Elle se recula et lui cria avec une sorte de désespoir.

– ... Vous me regardiez mourir là-bas ! oui ! lorsque je me noyais à la pointe de Monégan, vous me regardiez mourir... Je l'ai su. Je l'ai lu dans vos yeux lorsque vous refusiez de me tendre la main pour m'aider... Vous attendiez en croisant les bras que la mer accomplisse son forfait. Mais c'est une chose de décider en soi-même sur ordre : « Cet être doit mourir... » C'en est une autre que de le regarder se débattre et agoniser. Vous n'avez pas pu.

Il l'écoutait en l'examinant avec acuité, mais demeurait impassible. Lorsqu'elle se tut, haletante, il interrogea d'un ton calme :

– Puis-je vous demander, madame, quel est l'objet de votre visite à mon campement, aujourd'hui.

– J'ai peur, dit-elle dans un élan.

Et comme elle avait tendu ses deux mains devant elle en jetant ces mots, elle fut surprise de le voir – lui un jésuite – les saisir et les maintenir un instant avec fermeté dans les deux siennes.

– C'est bien ! dit-il. Je suis heureux que vous soyez venue à moi malgré les noirs desseins que vous m'avez prêtés naguère. Je suis à votre disposition pour essayer de vous rendre courage. Que se passe-t-il ?

Elle ne savait plus que dire. C'était tellement inattendu ce geste de Merwin... et tellement réconfortant aussi.

Elle le regarda avec anxiété essayant de comprendre ce qui animait cette personnalité insondable et les buts cachés qu'il désirait atteindre.

Une lame éclata dans les profondeurs du promontoire et une gerbe d'écume neigeuse jaillit proche, à une hauteur incroyable. Portée par le vent, une pluie de gouttelettes salées et étincelantes les enveloppa.

Ils firent quelques pas pour s'écarter. Maintenant, Angélique hésitait à parler.

En lui dévoilant ses craintes de voir tramer une action dangereuse au sein de Gouldsboro, n'allait-elle pas achever de jeter le discrédit sur l'établissement, déjà considéré comme hérétique, possédé du diable, chargé de tous les péchés d'Israël.

Elle secoua la tête.

– Je ne sais pas ce qui se passe ici, mais je sens qu'on veut notre perte d'une façon si forte et si profonde que je n'en puis plus. Qui veut notre perte ? Si je le savais, je pourrais me défendre. Est-ce le père d'Orgevai, Merwin ? Si vous le savez, je vous en supplie, dites-le-moi. Est-ce lui qui vous a prévenu que j'étais à bord du navire de Barbe d'Or, est-ce sur son ordre que vous êtes venu m'y chercher ? Il y avait une corrélation, n'est-ce pas, entre ma capture et ce que vous aviez à faire dans la Baie Française, pour son service ?

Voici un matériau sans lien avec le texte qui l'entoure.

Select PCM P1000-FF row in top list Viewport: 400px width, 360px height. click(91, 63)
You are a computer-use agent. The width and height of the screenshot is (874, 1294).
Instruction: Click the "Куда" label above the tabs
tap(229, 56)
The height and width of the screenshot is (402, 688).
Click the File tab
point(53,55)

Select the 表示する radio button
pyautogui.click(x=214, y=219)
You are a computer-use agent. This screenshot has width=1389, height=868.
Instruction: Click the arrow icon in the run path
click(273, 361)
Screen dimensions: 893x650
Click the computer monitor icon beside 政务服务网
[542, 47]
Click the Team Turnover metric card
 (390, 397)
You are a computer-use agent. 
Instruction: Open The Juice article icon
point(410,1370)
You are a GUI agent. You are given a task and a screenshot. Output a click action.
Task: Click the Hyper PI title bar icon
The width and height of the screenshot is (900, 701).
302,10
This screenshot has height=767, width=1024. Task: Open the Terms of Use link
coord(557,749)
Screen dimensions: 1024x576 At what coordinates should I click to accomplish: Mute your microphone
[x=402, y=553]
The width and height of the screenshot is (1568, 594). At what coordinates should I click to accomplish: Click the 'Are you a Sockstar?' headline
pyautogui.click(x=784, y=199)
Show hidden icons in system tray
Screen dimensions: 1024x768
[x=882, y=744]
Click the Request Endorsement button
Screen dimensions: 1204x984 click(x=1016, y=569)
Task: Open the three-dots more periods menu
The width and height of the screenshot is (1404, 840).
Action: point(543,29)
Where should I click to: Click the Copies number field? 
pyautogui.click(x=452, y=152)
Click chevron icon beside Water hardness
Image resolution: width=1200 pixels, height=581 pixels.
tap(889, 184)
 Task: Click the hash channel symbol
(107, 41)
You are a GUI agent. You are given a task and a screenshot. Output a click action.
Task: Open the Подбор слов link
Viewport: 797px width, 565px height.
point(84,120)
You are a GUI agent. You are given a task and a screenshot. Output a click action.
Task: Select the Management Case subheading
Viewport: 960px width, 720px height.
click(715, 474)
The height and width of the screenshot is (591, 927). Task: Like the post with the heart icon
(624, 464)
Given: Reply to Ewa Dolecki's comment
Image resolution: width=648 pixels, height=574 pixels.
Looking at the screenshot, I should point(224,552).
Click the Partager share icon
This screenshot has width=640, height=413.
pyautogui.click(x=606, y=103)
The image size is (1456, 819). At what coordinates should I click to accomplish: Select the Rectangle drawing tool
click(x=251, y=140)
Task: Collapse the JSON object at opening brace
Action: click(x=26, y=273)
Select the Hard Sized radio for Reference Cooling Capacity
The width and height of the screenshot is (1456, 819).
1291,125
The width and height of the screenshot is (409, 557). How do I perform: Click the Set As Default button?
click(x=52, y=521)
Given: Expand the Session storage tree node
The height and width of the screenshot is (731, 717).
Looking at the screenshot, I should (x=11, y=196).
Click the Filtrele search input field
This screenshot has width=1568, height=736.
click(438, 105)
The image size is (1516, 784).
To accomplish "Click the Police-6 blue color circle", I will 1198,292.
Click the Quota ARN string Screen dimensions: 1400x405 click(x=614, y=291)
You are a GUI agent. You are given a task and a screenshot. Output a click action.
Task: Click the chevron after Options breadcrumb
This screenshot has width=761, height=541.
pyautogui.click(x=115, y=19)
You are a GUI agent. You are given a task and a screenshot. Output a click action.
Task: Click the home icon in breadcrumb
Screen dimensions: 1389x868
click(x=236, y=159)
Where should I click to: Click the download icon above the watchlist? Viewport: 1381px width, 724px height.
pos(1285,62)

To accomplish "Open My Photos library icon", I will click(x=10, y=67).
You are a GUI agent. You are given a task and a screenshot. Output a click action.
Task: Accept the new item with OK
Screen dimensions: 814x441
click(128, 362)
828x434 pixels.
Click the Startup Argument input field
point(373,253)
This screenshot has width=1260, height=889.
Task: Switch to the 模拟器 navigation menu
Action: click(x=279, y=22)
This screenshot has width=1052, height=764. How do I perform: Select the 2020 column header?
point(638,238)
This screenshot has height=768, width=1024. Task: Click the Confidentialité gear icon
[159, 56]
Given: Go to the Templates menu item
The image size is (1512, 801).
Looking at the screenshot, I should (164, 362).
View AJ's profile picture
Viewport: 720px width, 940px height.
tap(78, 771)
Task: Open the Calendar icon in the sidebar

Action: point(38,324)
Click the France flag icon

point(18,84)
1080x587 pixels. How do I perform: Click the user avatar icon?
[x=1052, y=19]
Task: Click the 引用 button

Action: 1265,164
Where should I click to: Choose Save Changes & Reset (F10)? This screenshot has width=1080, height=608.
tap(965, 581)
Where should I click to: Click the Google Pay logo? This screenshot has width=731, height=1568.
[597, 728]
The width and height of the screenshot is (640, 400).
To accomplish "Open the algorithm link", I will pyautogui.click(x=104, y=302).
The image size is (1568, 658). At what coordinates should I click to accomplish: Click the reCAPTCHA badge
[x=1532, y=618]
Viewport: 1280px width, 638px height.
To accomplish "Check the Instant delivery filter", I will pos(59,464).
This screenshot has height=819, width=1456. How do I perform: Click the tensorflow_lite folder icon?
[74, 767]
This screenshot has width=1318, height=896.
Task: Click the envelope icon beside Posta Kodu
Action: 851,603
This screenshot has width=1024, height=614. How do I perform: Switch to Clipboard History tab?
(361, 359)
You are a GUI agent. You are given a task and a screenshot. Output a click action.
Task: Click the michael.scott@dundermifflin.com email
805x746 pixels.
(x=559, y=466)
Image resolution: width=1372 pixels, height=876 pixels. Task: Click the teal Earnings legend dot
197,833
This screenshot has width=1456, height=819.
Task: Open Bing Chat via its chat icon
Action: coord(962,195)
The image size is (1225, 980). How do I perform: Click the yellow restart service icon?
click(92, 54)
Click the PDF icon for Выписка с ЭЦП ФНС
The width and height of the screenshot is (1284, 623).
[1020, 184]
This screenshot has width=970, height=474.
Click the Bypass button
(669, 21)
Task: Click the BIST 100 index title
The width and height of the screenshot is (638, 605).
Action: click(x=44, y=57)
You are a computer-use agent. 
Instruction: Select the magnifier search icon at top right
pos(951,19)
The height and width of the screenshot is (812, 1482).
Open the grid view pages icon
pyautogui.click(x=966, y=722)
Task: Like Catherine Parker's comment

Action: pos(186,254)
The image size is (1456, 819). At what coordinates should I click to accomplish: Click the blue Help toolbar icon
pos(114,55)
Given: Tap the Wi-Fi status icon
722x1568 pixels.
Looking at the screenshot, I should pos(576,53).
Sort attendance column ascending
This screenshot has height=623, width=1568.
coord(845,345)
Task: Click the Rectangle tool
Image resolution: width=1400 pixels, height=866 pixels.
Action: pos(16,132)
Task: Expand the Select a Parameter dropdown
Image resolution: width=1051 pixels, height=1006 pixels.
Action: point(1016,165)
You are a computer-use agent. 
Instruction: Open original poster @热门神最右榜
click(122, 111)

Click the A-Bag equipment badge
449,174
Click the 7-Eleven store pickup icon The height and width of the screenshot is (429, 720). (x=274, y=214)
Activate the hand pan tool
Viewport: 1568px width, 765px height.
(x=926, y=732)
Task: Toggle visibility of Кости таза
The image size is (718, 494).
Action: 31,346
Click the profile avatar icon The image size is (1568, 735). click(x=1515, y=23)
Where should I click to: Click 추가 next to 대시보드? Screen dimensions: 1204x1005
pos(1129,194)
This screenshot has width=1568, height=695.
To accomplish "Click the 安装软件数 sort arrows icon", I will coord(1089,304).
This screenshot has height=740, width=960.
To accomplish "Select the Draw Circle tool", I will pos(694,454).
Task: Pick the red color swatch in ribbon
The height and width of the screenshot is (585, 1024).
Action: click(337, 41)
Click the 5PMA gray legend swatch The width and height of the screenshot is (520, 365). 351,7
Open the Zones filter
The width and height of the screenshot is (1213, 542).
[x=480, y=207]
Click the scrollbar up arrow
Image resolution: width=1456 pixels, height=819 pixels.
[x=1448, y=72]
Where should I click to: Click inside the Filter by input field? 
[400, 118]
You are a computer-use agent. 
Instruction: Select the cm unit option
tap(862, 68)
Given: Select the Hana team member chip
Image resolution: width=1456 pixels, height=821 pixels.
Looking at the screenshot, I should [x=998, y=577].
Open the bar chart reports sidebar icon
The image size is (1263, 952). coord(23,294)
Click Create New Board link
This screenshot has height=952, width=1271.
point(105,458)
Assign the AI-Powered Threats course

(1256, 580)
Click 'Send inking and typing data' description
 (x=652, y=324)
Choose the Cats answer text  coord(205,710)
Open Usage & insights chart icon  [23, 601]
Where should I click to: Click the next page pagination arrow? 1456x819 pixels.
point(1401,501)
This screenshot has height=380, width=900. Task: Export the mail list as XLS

Il ne nia pas, mais n'acquiesça pas non plus. Elle sentait qu'il essayait de lier en lui-même différents faits dont il avait connaissance, qu'il en savait plus long qu'elle sur les mystères qui l'entouraient, mais qu'il n'était pas décidé à lui communiquer le résultat de ses réflexions. Se méfiait-elle ? Travaillait-il pour leurs ennemis ? Était-il de leurs ennemis ?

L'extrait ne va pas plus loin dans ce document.